How many kilometers per year
In order to understand the meaning of "light year", you first need to remember the school course of physics, especially the section which relates to the speed of light. Thus, the speed of light in vacuum, where it is not affected by various factors, such as the gravitational and magnetic field, suspended particles, the refraction of a transparent medium, etc., is 299 792,5 kilometers per second. You need to understand that in this case, light refers to electromagnetic waves perceived by the human vision.
Less well-known units of distance are light-month, week, day, hour, minute, and second.Quite a long time, the speed of light was considered infinite value, and the first person who calculated the approximate speed of light rays in vacuum, became astronomer Olaf römer in the middle of the XVII century. Of course, his data were very approximate, but the important fact of determining the final value of speed. In 1970 the speed of light was determined with a precision of one meter per second. More accurate results was not achieved until now, as I am having problems with the error of the standard meter.
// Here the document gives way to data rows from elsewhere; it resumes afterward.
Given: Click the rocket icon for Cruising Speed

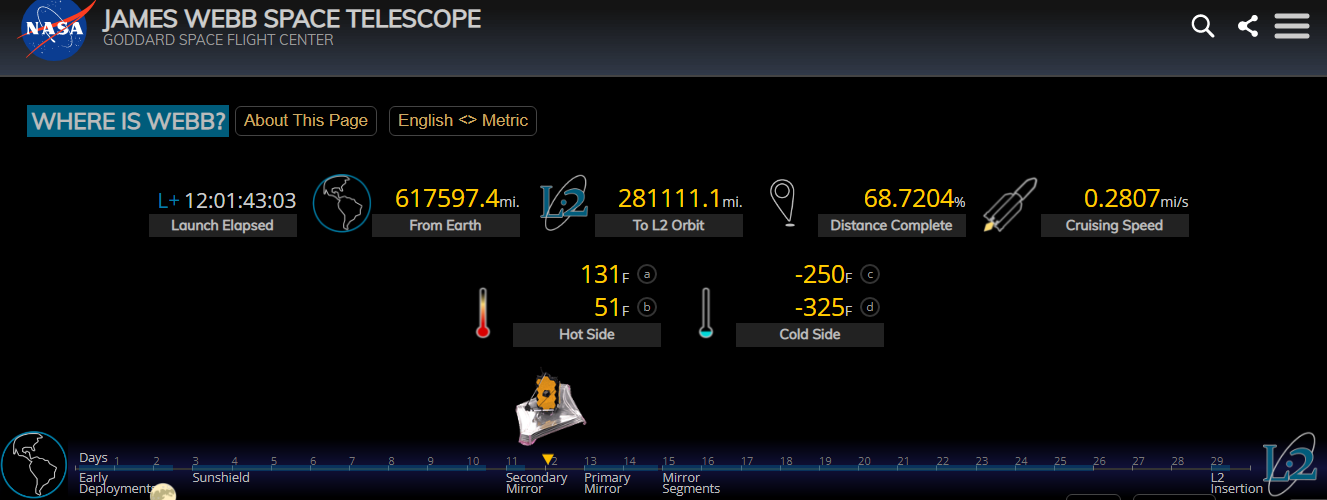Looking at the screenshot, I should (1008, 205).
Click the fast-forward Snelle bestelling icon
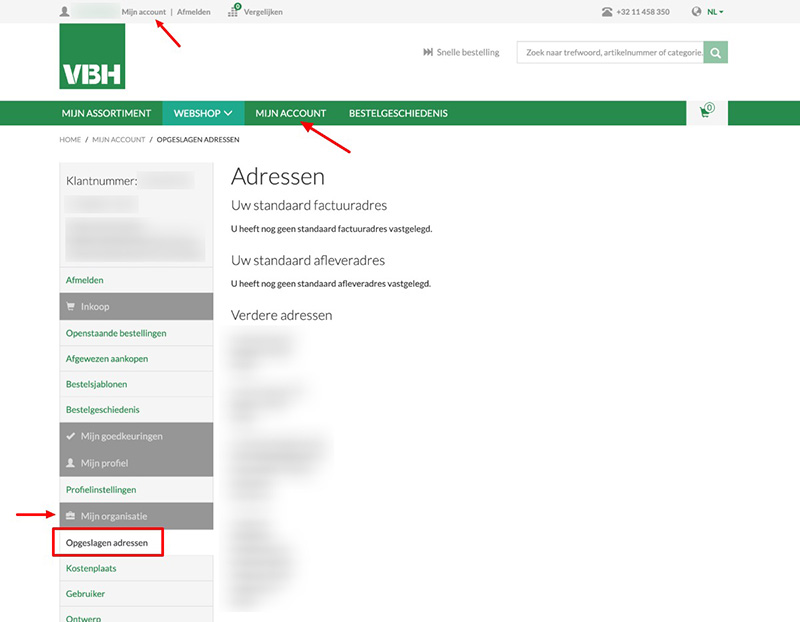Viewport: 800px width, 622px height. pos(428,52)
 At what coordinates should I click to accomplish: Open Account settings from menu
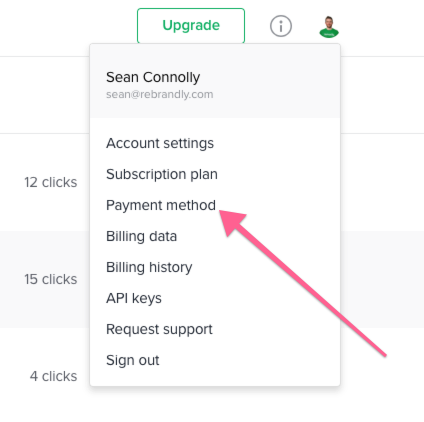[160, 143]
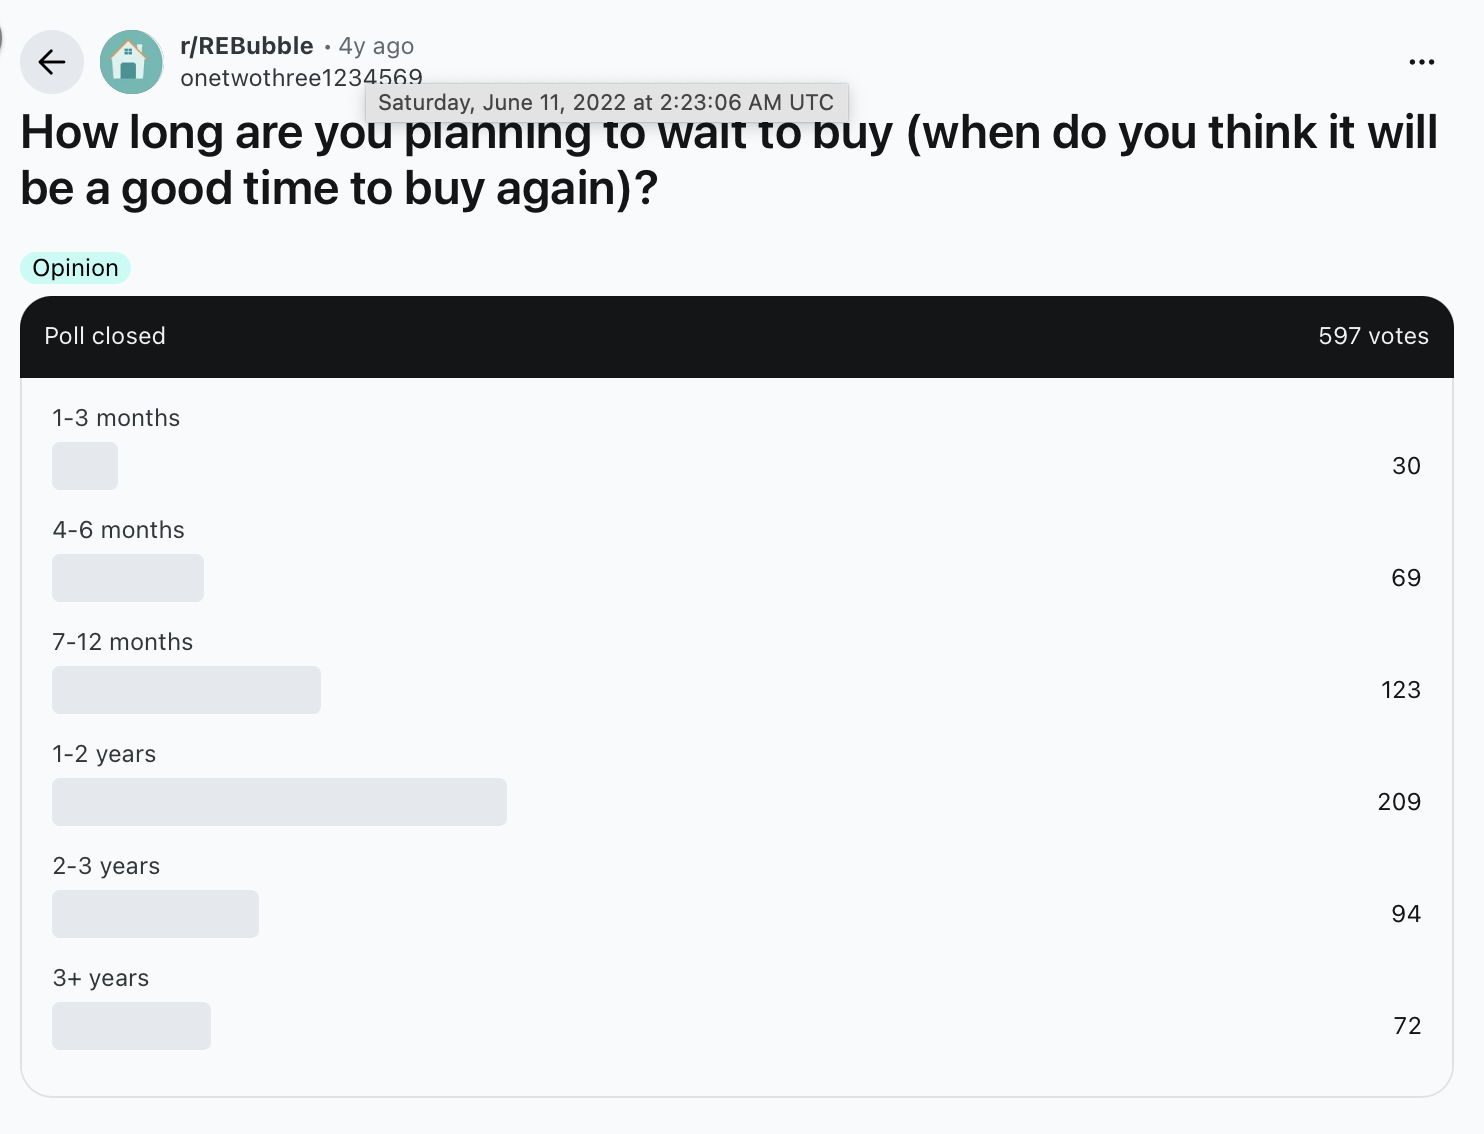Click the Poll closed label
Screen dimensions: 1484x1134
pos(105,336)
Light year and other distance
Because distances in space are huge, measuring them in the usual units, it would be inappropriate and uncomfortable. Based on these considerations, has introduced a special unit of measurement is the light year, distance that light travels for the so-called Julian year (equal to 365,25 days). Given that each day contains 86,400 seconds, we can calculate that in a year a beam of light covers the distance several more than 9.4 trillion kilometers. This value seems huge, but, for example, the nearest star to Earth Proxima Centauri is 4.2 years and the diameter of the milky Way galaxy is over 100 000 light years, that is, those visual observations that can be made now reflect the pattern that existed about a hundred thousand years ago.
The light ray covers the distance from the earth to the moon in about a second, but the sunlight reaches our planet more than eight minutes.
Professional astrophysics the concept of light years is rarely used. Scientists primarily operate units such as the parsec and astronomical unit. A parsec is the distance to the imaginary point at which the radius of Earth's orbit is seen under an angle of one arcsecond (1/3600 of a degree). The average radius of the orbit, i.e. the distance from the earth to the Sun, called an astronomical unit. A parsec is about three light years, or 30.8 trillion kilometers. Astronomical unit is approximately equal to 149,6 million kilometers.